#### Consigne 1
Affichez tel quel, dans l'extrait sur les prisons françaises ci-dessous, le passage qui va de « On le sait, les » jusqu'à « de l’Union européenne. » inclus.
#### Consigne 2
Poursuivez, s'il vous plaît, l'extrait sur les prisons françaises ci-dessous en reprenant juste après sa dernière phrase.

#### Extrait source
┄┄┄┄┄┄
On le sait, les conditions de vie en prison sont épouvantables.
La France est régulièrement mise en cause par la Cour Européenne des Droits de l’Homme (CEDH), elle vient d’ailleurs à nouveau d’être condamnée le 25 avril dernier pour « conditions de détentions dégradantes ».
Le taux de suicide des détenus dans les prisons françaises est deux fois supérieur à la moyenne constatée dans les 47 pays de l’Union européenne.
La France fait aussi partie des 20 pays de l’UE qui connaissent une surpopulation carcérale.

Alors on fait quoi ? On ferme la taule ? Non, on en construit de nouvelles. Modernes, high tech, sécurisées. À l’image de celle inaugurée par la ministre de la Justice, Christiane Taubira, le 30 avril dernier, à Condé-sur-Sarthe, dans l’Orne. «  La prison la plus sécurisée et la plus sûre de France. » Coût : 67 millions d’euros.
┄┄┄┄┄┄
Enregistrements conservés
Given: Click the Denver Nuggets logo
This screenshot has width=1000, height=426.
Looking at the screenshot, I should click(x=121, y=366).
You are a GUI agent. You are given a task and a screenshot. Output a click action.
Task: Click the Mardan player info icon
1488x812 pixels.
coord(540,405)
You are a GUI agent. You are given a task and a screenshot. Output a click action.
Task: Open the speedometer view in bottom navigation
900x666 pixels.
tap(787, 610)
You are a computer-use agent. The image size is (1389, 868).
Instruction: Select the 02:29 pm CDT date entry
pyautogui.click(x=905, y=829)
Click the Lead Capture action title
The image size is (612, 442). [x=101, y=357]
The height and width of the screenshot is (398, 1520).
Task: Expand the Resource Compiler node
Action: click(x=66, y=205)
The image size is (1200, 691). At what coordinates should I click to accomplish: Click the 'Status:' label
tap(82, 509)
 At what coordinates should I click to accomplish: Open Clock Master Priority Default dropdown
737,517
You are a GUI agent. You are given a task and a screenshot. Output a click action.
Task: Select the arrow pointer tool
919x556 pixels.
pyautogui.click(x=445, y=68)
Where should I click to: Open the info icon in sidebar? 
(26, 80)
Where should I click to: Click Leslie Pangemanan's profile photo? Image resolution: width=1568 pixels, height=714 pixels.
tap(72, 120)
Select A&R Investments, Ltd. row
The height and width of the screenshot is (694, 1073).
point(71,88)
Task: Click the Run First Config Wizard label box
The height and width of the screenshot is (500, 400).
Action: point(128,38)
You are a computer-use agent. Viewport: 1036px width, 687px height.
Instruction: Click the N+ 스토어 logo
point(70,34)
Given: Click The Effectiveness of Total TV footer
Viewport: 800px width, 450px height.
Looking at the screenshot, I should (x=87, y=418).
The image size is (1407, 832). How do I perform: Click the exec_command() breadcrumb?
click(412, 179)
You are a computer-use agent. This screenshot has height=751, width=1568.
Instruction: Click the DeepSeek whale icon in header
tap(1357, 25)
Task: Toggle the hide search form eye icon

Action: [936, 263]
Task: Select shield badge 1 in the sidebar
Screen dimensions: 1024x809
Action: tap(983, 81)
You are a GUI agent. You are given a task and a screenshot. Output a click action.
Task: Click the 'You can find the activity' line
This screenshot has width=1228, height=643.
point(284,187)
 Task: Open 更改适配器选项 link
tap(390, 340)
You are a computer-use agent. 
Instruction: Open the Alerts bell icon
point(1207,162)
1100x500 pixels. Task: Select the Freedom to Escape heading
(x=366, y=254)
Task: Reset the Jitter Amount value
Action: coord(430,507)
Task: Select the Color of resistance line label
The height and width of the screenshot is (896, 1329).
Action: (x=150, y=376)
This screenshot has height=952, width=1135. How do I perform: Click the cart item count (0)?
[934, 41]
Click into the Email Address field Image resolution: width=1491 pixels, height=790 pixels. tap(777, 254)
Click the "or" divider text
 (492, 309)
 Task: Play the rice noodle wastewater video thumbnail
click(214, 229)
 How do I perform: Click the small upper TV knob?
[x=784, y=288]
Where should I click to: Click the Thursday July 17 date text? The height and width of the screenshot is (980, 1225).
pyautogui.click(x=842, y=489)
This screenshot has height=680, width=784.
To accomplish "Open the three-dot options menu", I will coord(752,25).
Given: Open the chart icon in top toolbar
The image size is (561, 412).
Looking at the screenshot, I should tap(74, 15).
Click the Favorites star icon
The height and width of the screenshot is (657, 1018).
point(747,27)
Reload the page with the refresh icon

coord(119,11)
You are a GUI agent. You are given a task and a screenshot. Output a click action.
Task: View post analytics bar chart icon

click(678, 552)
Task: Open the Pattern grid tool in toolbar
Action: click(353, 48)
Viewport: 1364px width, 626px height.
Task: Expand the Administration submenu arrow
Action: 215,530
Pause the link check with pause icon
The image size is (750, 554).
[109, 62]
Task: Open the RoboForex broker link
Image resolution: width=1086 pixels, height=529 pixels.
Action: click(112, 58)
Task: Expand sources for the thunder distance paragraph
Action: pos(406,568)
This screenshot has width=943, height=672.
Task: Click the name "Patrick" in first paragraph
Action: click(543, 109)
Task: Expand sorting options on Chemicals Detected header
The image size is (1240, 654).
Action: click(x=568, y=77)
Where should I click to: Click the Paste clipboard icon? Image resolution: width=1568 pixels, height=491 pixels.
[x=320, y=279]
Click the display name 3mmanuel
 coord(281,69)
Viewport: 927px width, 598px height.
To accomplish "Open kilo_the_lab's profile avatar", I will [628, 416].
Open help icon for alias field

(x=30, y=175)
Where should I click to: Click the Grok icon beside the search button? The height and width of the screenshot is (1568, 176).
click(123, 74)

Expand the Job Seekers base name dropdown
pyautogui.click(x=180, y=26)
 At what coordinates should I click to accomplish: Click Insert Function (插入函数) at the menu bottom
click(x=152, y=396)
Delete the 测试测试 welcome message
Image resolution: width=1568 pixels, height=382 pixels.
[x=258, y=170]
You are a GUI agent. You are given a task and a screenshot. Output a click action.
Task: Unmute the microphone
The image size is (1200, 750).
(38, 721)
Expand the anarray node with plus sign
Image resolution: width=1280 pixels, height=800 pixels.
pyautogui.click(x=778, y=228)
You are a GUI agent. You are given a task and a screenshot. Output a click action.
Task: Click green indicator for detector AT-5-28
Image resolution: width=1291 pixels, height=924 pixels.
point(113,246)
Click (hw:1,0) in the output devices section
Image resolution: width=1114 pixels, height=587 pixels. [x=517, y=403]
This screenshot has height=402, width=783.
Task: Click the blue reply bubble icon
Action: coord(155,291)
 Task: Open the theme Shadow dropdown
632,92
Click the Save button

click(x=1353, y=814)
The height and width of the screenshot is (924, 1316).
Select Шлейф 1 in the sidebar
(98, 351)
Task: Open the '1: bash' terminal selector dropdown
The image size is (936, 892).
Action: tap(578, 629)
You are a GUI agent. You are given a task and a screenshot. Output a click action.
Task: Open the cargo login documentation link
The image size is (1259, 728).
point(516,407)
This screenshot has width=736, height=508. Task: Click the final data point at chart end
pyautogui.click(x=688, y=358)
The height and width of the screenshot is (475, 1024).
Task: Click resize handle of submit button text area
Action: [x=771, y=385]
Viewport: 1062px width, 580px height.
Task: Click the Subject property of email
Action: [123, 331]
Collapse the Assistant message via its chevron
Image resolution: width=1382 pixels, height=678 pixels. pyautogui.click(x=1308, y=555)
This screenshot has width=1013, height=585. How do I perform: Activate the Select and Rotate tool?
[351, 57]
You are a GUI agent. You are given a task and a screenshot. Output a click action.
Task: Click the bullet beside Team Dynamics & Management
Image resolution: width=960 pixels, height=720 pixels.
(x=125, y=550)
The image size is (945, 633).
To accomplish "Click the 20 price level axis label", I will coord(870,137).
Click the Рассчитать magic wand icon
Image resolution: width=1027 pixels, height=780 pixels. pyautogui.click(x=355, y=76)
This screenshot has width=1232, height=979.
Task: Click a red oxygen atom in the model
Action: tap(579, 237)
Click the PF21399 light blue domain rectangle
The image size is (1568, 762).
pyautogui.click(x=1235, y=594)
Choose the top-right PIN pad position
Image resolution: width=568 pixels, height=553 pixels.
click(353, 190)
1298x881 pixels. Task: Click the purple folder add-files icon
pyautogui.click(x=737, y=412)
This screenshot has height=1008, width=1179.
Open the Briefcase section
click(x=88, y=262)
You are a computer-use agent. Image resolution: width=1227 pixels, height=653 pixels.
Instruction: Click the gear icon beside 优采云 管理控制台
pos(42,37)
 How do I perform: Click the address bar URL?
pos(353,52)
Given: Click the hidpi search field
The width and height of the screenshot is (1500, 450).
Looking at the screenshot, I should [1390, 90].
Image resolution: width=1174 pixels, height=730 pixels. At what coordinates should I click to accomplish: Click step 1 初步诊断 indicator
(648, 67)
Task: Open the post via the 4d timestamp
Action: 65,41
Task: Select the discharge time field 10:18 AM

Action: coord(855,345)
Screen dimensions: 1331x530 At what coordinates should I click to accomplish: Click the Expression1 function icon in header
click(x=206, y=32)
┄┄┄┄┄┄
#### Réponse 1
On le sait, les conditions de vie en prison sont épouvantables.
La France est régulièrement mise en cause par la Cour Européenne des Droits de l’Homme (CEDH), elle vient d’ailleurs à nouveau d’être condamnée le 25 avril dernier pour « conditions de détentions dégradantes ».
Le taux de suicide des détenus dans les prisons françaises est deux fois supérieur à la moyenne constatée dans les 47 pays de l’Union européenne.

#### Réponse 2
On se donne les moyens pour assurer la sécurité des gens du dehors. Dedans, il semblerait que l’inhumanité de ces nouveaux établissements modèles, archi-sécuritaires et entièrement automatisés, avec « plus de portes, plus de grilles, plus d’alertes » (Politis du 16 avril 2013), où les contacts entre gardiens et détenus sont quasi inexistants, engendre davantage de suicides. Aussi parce qu’il est plus facile de mettre fin à ses jours dans une cellule individuelle que lorsqu’on partage sa turne avec d’autres. La surpopulation carcérale ne serait pas seule en cause. L’isolement ne serait pas la solution. Il faut chercher ailleurs les raisons d’en finir. Dans les pages de Dedans Dehors.

Page 14, on s’interroge : «  L’état de détention justifie-t-il de priver les détenus de contrats de travail et de tous les droits afférents? » Oui, si l’on se réfère à l’article 717-3 du Code de procédure pénale (CCP). Mais, petite lueur d’espoir, le Conseil constitutionnel a été saisi et devrait plancher prochainement sur la question. Cela dit, la loi n’est pas tout, encore faut-il qu’elle soit appliquée. Pour exemple, depuis 2009, le taux horaire de travail en prison est indexé sur le SMIC, mais « l’administration continue d’appliquer un tarif journalier et en production, un tarif à la pièce ».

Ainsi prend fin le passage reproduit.